— Start of SOURCE DATA —

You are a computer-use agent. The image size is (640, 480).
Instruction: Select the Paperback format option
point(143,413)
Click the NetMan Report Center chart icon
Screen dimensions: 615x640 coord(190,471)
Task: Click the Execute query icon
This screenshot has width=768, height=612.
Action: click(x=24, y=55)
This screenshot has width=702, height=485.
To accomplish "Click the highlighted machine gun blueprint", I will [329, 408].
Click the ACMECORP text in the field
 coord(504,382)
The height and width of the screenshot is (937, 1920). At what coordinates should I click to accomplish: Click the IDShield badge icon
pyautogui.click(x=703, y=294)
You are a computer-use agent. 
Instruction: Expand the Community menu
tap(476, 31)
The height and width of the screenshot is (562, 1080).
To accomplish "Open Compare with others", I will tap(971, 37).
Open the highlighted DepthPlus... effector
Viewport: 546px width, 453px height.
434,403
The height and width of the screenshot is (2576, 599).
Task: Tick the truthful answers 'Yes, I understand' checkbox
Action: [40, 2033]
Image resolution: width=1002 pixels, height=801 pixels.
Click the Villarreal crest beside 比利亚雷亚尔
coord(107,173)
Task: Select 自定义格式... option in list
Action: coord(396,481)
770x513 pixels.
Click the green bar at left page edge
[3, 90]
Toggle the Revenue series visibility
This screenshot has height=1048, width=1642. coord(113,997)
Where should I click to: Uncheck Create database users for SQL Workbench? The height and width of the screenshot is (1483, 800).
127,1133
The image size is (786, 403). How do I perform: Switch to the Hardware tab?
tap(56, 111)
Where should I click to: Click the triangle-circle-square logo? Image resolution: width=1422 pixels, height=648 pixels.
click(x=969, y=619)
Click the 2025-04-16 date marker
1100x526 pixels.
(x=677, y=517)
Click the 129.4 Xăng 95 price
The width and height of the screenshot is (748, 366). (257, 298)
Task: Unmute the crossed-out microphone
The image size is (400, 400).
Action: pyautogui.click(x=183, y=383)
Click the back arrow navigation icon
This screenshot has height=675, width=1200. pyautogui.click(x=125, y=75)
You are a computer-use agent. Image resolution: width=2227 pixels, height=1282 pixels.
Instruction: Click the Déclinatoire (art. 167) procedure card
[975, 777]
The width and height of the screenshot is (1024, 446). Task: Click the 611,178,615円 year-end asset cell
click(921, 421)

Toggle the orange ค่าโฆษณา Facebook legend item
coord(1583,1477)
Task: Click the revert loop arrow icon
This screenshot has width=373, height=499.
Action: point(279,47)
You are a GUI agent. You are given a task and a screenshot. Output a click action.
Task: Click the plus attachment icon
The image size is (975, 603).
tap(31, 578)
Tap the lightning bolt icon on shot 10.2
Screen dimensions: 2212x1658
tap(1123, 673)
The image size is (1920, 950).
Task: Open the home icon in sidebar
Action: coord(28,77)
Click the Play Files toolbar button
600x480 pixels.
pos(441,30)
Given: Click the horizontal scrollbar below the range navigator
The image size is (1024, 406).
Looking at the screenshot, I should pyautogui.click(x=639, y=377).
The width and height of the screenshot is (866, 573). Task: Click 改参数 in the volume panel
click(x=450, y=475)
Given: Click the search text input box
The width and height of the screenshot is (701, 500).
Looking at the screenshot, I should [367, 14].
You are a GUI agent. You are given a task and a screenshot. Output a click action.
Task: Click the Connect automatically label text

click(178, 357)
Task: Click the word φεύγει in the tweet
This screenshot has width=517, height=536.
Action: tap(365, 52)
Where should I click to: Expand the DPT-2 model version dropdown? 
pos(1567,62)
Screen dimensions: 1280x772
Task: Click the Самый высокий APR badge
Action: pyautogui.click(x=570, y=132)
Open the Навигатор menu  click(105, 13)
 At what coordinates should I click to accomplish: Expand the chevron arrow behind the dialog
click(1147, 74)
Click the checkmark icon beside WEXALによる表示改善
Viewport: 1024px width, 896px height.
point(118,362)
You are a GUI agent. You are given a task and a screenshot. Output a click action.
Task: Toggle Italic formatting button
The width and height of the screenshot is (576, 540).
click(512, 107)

— End of SOURCE DATA —

## AIM OF THE EXERCISE
Please copy the entries from the line containing "Click the NetMan Report Center chart icon" through the line containing "Action: click(x=24, y=55)", swapping "Execute query" for "Run query" and leaving everything else as it is.

## WORKED ANSWER
Click the NetMan Report Center chart icon
Screen dimensions: 615x640 coord(190,471)
Task: Click the Run query icon
This screenshot has width=768, height=612.
Action: click(x=24, y=55)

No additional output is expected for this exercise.